I think you are mixing up what "encoding" means. UTF-8, WTF-8 and UTF-16 are all encodings. UTF-8 and UTF-16 are ways of representing Unicode code points in a raw byte representation. UTF-8 uses between 1 and 4 bytes for each codepoint. UTF-16 uses either 2 bytes or 4 bytes for each codepoint.
UTF-8 cannot represent all file paths on UNIX because file paths are an arbitrary sequence of bytes (without interior NUL bytes). Similarly, UTF-16 cannot represent all file paths on Windows because file paths are an arbitrary sequence of 16-bit integers.

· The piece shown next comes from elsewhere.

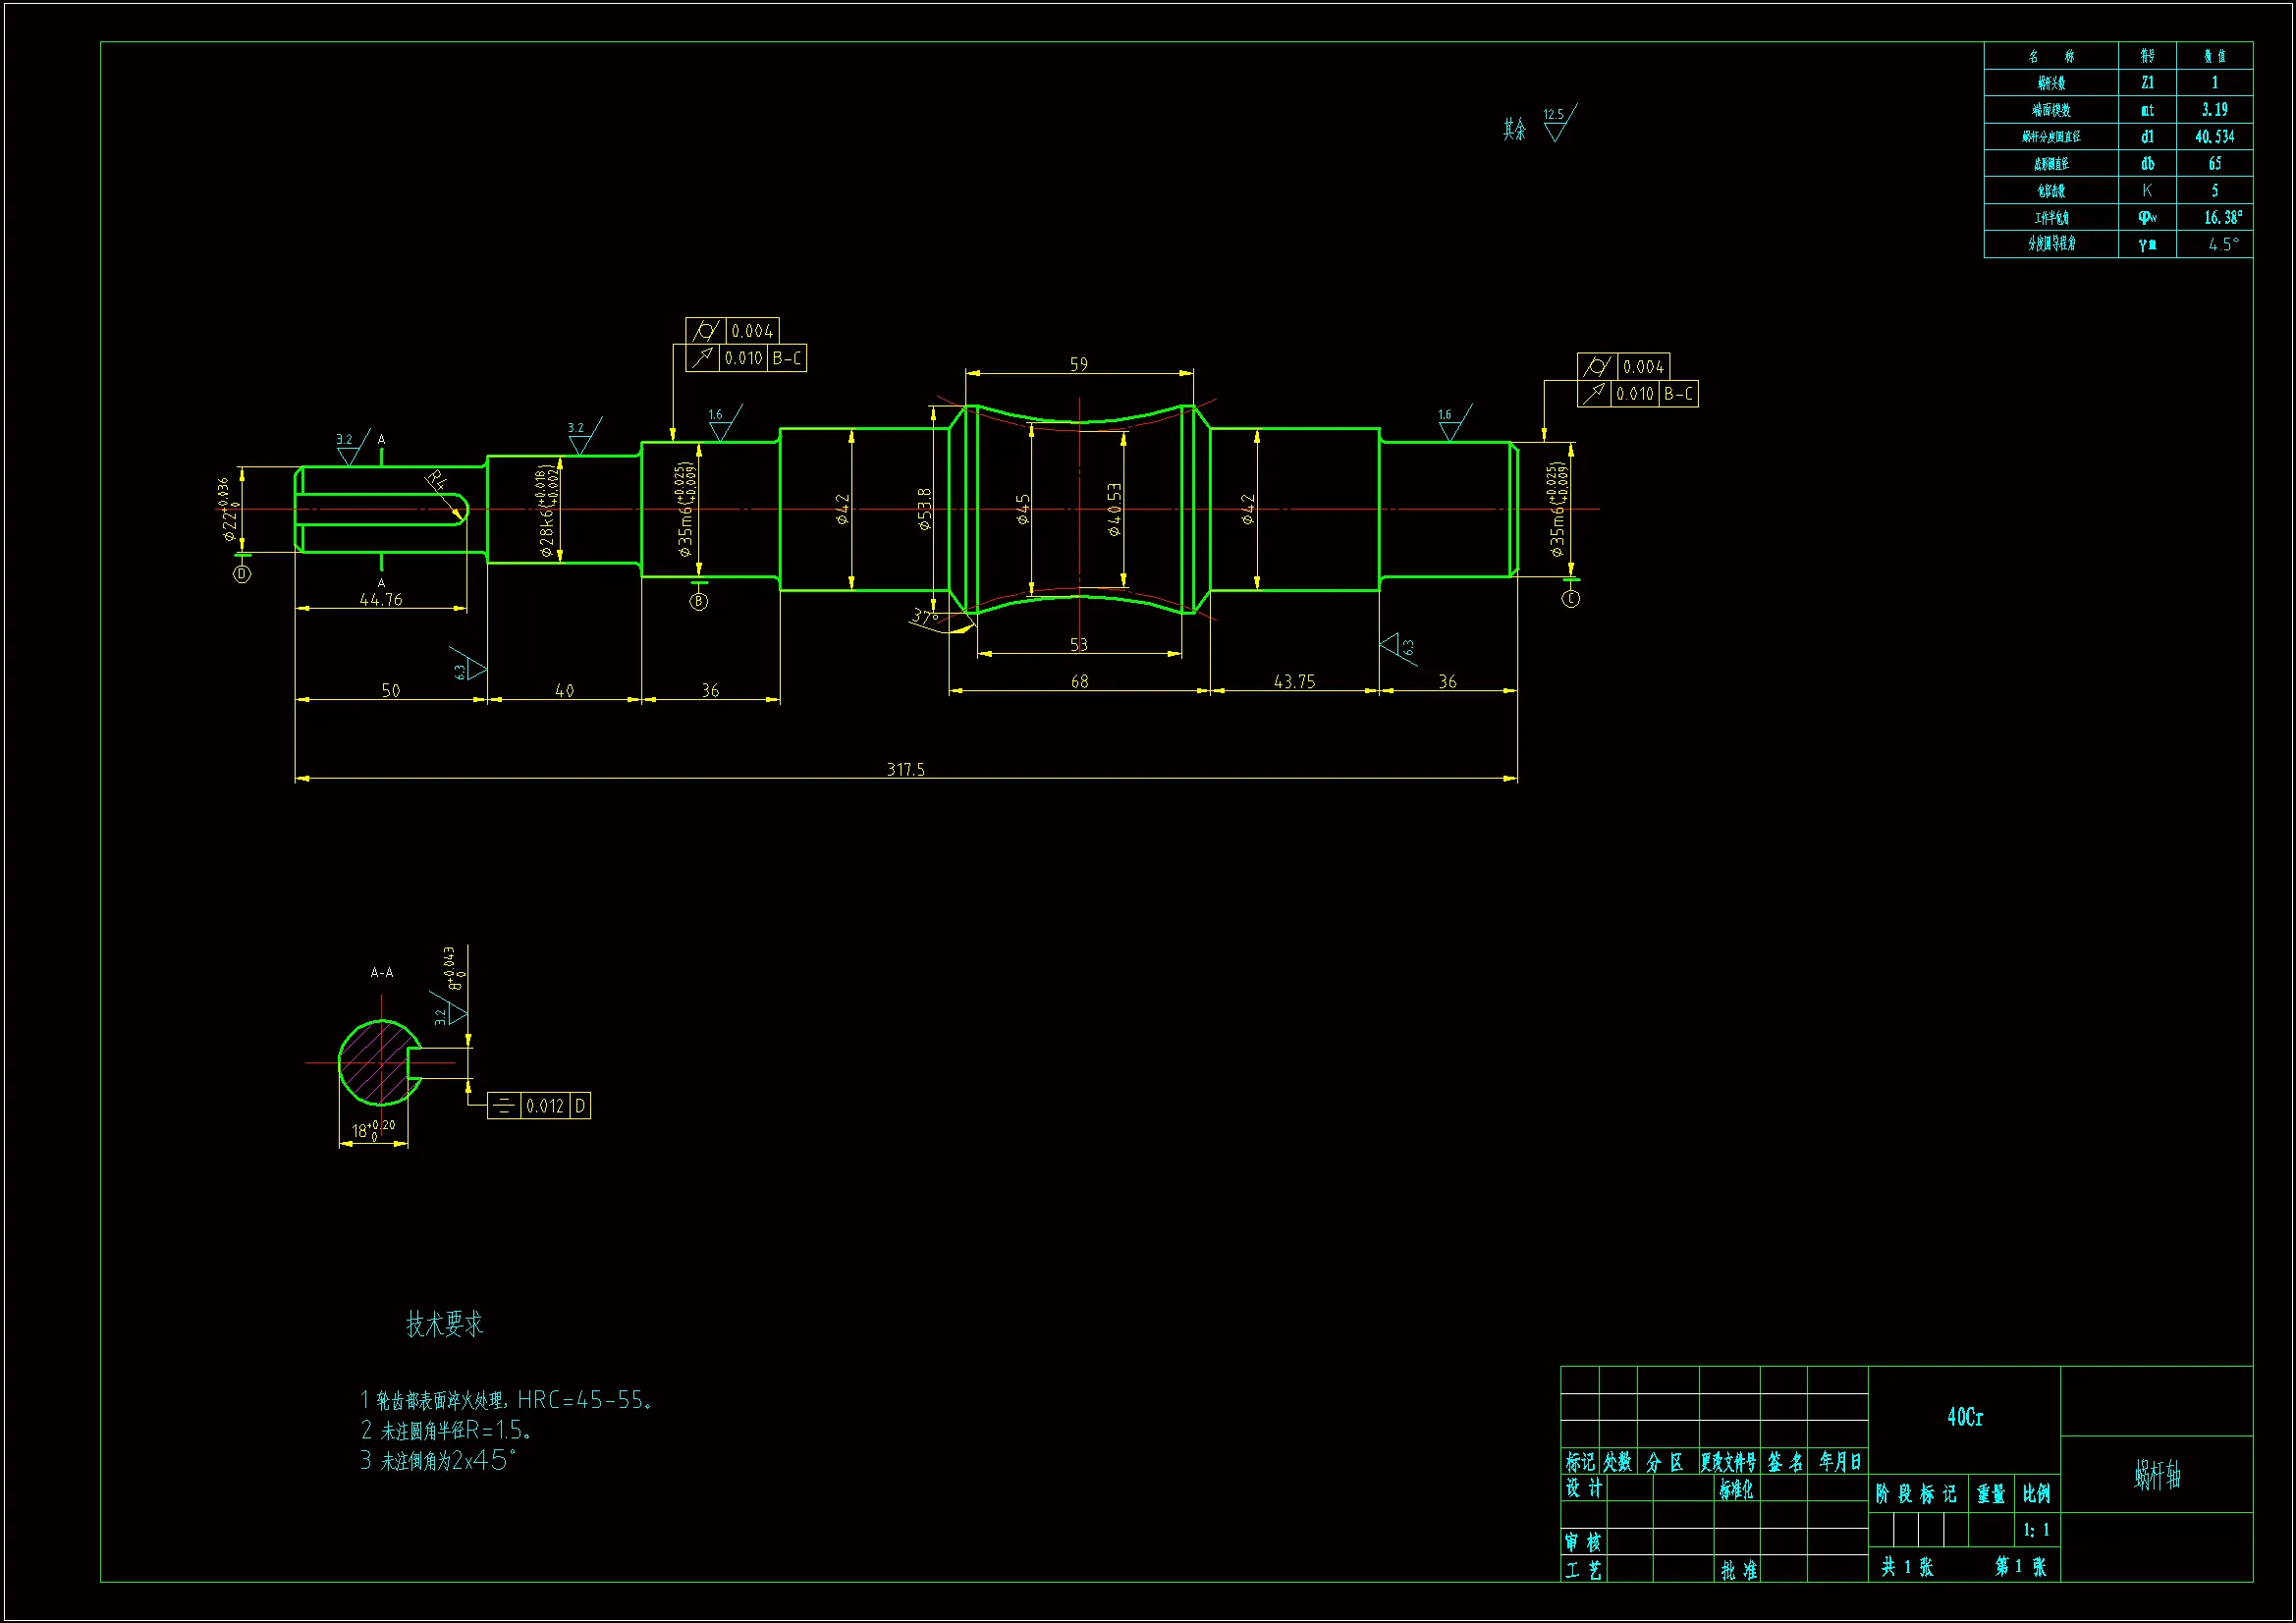Select the φ40.53 diameter text

pos(1114,509)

WTF-8 was invented to bridge the gap such that file paths on Windows can be non-lossily roundtripped between Rust's
PathBuf types. WTF-8 was chosen so that Rust
String types could be used in a zero cost fashion to manipulate file paths. (e.g.,
PathBuf is used on Windows to interact with the operating system, it is converted to an
OsString and then transcoded from its internal WTF-8 encoding (a strict superset of UTF-8) to a sequence of 16-bit integers that Windows expects.
When you have a
PathBuf or an
OsString in Rust in memory, its internal representation in memory uses WTF-8. When you actually go to use it for anything outside of Rust, it is first transcoded to 16-bit integers. Since WTF-8 is a strict superset of UTF-8 and can otherwise encode all possible sequences of 16-bit integers, it follows that 1) OsStrings can be manipulated in a zero cost fashion with Rust's guaranteed valid UTF-8 encoded
String types and that 2) all possible file paths on Windows can be correctly represented and roundtripped by Rust. The cost is that, at least on Windows, all file paths must be transcoded to and from WTF-8 and its sequence of arbitrary 16-bit integers.

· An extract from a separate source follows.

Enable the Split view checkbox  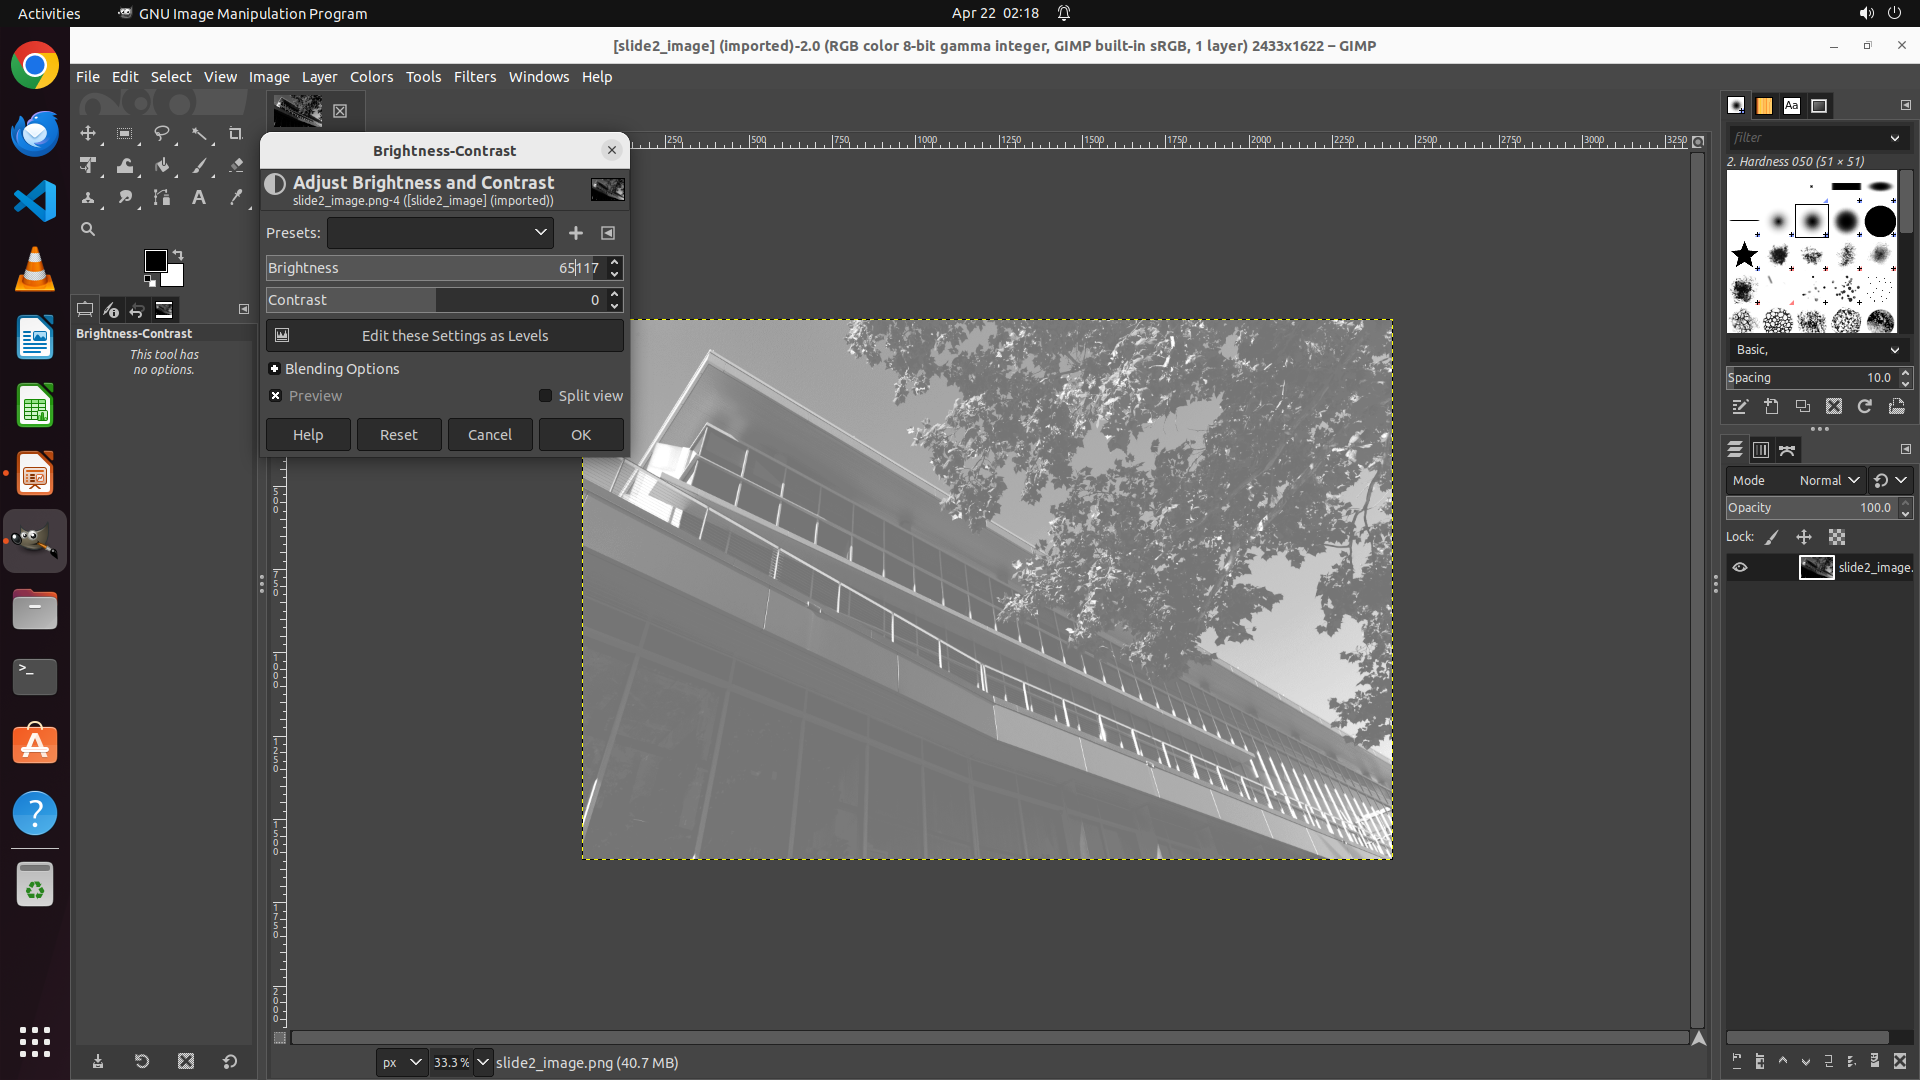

If a file path on Windows contains valid UTF-16, then its corresponding WTF-8 representation is guaranteed to be valid UTF-8. The WTF-8 representation is only invalid UTF-8 in precisely the case where the file path on Windows is not valid UTF-16. In which case, you get a WTF-8 encoded string that cannot be converted to UTF-8 without error or replacement or omission.